California Appellate Court Finds That State Trial Courts Do Not Need to Specify How They Calculate Awards of Attorneys’ Fees

Posted on November 5th, 2014 by Legal Fee Advisors

In a September 2014 decision, a Second District Court of Appeals in California found that, in contrast to federal law, California state law does not mandate that trial courts demonstrate exactly how attorneys’ fees are calculated.[1]

This case involved a lawsuit brought by an employee of the California Department of Corrections And Rehabilitation (CDCR).  The plaintiff, Terri Switzer, alleged that the CDCR had failed to accommodate her psychiatric disability in violation of the Fair Employment and Housing Act (FEHA).[2]  The trial court awarded Ms. Switzer $35,000 in emotional distress damages, along with a total of $579,600 in attorneys’ fees.[3]  On appeal, the CDCR claimed that the trial court’s award of attorneys’ fees should be reversed because the trial court “did not show how the . . . attorneys’ fees award was calculated,”, and that “[w]hen the record is unclear . . . the award may be reversed and remanded to the trial court for further consideration.”[4]  The appellate court completely rejected this notion based on the precedent set in Taylor v.
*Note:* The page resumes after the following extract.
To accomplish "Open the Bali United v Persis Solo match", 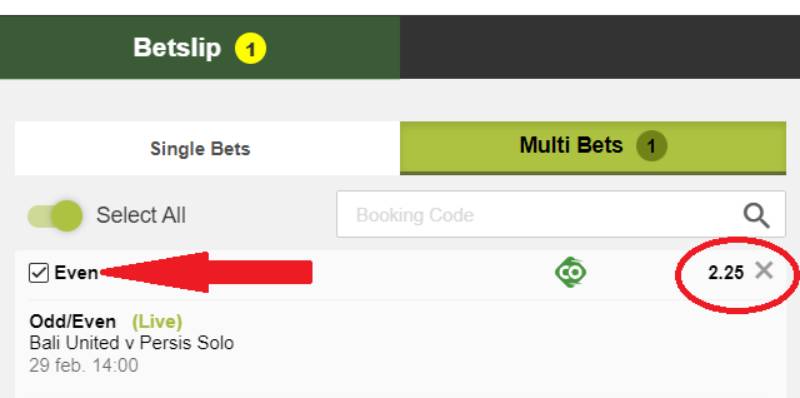I will pyautogui.click(x=132, y=343).
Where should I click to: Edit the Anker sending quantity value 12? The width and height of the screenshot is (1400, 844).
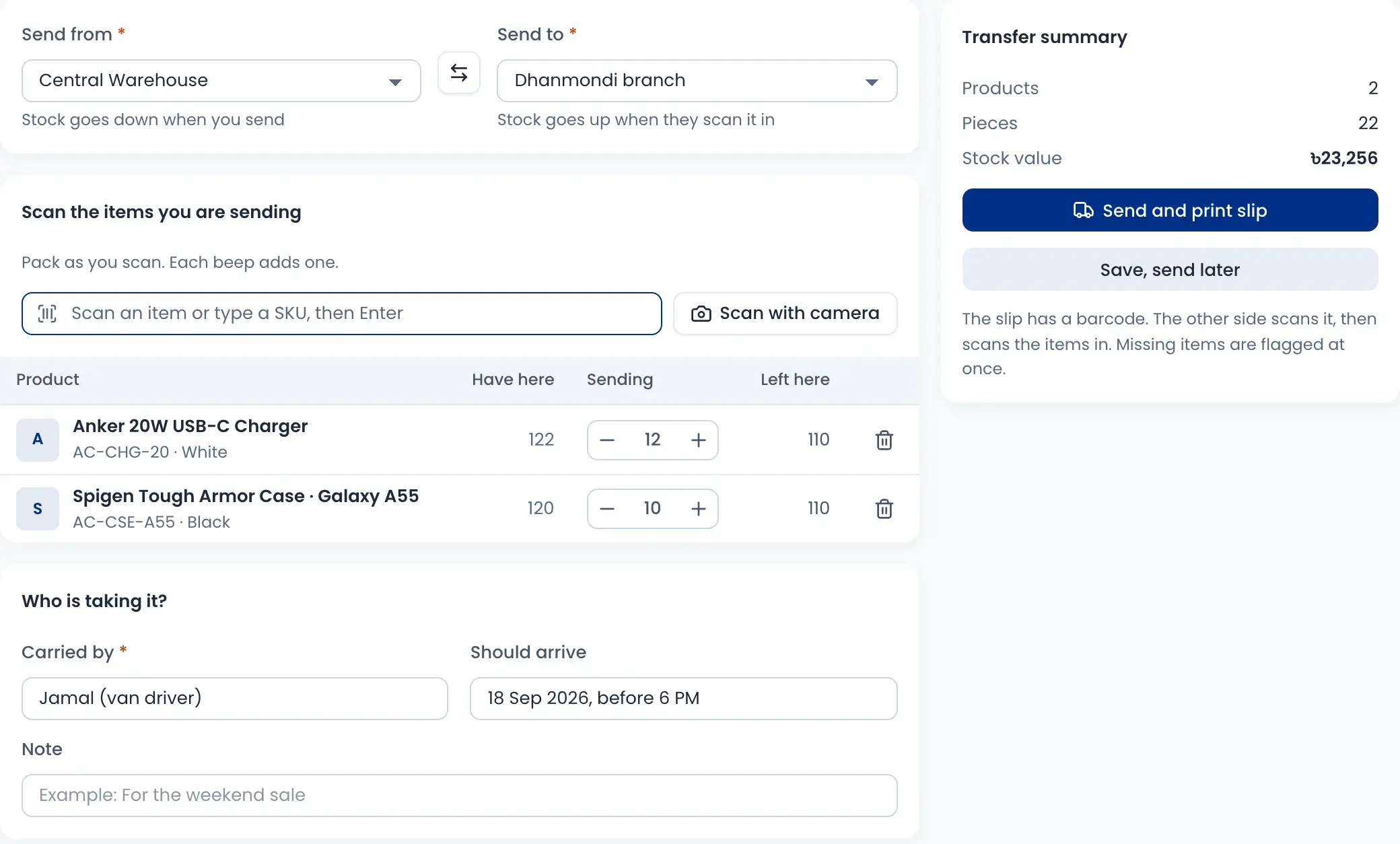652,440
Nabors Drilling USA, LP, 222 Cal.App.4th 1228, 1249-1250 (2014).  Given the abuse of discretion standard of review, California state law automatically presumes that the trial court considered all the relevant factors in calculating an award of attorneys’ fees, unless it is clear that no reasonable basis for the trial court’s decision can be shown.  This approach stands in contrast to a case decided under federal law that was cited by the CDCR, which requires the lower court “to provide a concise but clear explanation of its reasons for the fee award.”[5] However, since the claims in that case were brought under federal law, not California state law, the court in the present case held that Harman had no influence over its current decision.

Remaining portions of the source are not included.